Par un mémoire enregistré le 12 juin 2017, le président du conseil départemental du Puy-de-Dôme a demandé le rejet du recours introduit par l'UDAF du Puy-de-Dôme.
Il soutient que :
- en laissant 15 000 euros de valeurs mobilières disponibles à M. A..., les liquidités restantes de 15 982,72 euros associées à ses ressources lui permettent de couvrir ses frais de placement pendant 21 mois environ ;
- le département, eu égard à la déduction susmentionnée de 15 000 euros sur les liquidités dont dispose M. A..., ne démunit pas ce dernier ;
- le principe du bon usage des deniers publics doit être pris en compte ;
- la possibilité de récupération sur la succession est purement théorique.
Par un mémoire enregistré le 28 octobre 2020, le président du conseil départemental du Puy-de-Dôme a demandé à la Cour de prononcer le non-lieu à statuer sur les conclusions de l'UDAF du Puy-de-Dôme et, dans l'hypothèse où celle-ci viendrait à présenter son désistement dans cette affaire, de bien vouloir en prendre acte.
Il soutient que :
- il ressort des pièces du dossier après rapprochement du département auprès de l'EPHAD que M. A... est décédé le 14 octobre 2019 ; l'UDAF du Puy-de-Dôme s'est donc trouvée dessaisie des intérêts de celui-ci à la date de son décès.

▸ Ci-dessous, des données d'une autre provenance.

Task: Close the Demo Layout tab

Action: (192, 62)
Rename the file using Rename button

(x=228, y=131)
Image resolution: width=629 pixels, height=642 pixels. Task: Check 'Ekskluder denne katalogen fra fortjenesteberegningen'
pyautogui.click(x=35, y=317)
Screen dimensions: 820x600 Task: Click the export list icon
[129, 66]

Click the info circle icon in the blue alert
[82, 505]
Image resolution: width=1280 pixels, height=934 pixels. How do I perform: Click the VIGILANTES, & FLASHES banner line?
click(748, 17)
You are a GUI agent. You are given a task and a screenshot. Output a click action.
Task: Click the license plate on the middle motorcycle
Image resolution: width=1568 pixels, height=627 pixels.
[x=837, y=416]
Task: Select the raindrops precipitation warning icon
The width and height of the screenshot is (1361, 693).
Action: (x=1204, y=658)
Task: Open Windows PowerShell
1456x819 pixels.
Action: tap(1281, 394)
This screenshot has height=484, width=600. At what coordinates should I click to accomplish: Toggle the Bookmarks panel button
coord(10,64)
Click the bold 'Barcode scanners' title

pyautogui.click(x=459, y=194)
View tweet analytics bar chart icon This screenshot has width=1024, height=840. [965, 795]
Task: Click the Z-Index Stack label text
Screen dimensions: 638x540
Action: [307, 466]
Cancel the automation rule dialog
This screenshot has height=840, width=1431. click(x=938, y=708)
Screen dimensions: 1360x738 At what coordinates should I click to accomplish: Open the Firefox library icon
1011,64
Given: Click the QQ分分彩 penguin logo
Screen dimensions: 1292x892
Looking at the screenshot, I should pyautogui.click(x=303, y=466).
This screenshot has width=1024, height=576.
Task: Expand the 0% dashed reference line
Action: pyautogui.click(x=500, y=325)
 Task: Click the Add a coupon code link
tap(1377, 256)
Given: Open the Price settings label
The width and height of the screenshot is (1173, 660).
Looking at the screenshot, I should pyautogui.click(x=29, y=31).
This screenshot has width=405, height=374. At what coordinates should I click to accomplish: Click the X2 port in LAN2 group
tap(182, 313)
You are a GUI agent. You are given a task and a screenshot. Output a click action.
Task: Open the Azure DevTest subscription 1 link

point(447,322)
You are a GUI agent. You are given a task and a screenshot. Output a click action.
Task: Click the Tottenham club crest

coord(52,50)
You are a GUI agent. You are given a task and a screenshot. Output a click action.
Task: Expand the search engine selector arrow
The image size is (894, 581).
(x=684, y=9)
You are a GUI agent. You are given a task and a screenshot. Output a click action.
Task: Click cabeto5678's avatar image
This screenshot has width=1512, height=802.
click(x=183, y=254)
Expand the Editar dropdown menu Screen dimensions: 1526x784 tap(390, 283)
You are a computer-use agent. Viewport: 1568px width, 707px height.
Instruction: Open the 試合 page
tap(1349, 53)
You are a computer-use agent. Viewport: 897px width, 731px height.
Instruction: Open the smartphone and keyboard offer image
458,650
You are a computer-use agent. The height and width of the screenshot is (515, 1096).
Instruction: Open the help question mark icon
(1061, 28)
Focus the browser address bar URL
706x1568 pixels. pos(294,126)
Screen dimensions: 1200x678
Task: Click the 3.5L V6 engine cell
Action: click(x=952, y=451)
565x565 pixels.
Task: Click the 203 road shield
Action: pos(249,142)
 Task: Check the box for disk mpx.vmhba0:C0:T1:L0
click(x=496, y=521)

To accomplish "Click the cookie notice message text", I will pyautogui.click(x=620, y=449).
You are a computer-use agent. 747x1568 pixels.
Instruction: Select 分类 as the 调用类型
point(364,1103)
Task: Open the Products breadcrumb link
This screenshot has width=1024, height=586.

En application de l'article 12 de la loi n° 2016-1547 du 18 novembre 2016 et du décret n° 2018-928 du 29 octobre 2018, le dossier de la requête susvisée a été transféré à la Cour administrative d'appel de Paris, où elle a été enregistrée le 2 janvier 2019 sous le n° 19PA00359.
Vu :
- le code de l'action sociale et des familles ;
- le code de la sécurité sociale ;
- la loi n° 2016-1547 du 18 novembre 2016 ;
- le décret n° 2018-928 du 29 octobre 2018 ;
- le code de justice administrative ;
- le décret n° 2020-1406 du 18 novembre 2020 portant adaptation des règles applicables devant les juridictions de l'ordre administratif.
Les parties ont été régulièrement averties du jour de l'audience.
Ont été entendus au cours de l'audience publique du 3 décembre 2020 :
- le rapport de Mme C..., magistrat honoraire,
- et les conclusions de Mme Bernard, rapporteur public.
1. Il résulte de l'instruction que M. A..., décédé le 14 octobre 2019, avait été admis à l'établissement d'hébergement pour personnes âgées dépendantes à compter du 19 novembre 2014. Le juge des tutelles du tribunal de grande instance avait placé M. A... sous tutelle par jugement du 8 juillet 2015 et désigné l'UDAF du Puy-de-Dôme comme tuteur de celui-ci. L'UDAF du Puy-de-Dôme a demandé l'admission de M. A... à l'aide sociale à l'hébergement, qui a été refusée par le département du Puy-de-Dôme par décision du 19 septembre 2016. L'UDAF du Puy-de-Dôme demande l'annulation de la décision de la commission départementale d'aide sociale du Puy-de-Dôme du 8 février 2017 qui a rejeté son recours contre la décision du président du conseil départemental, ensemble cette décision, et de prononcer l'admission de M. A... à l'aide sociale.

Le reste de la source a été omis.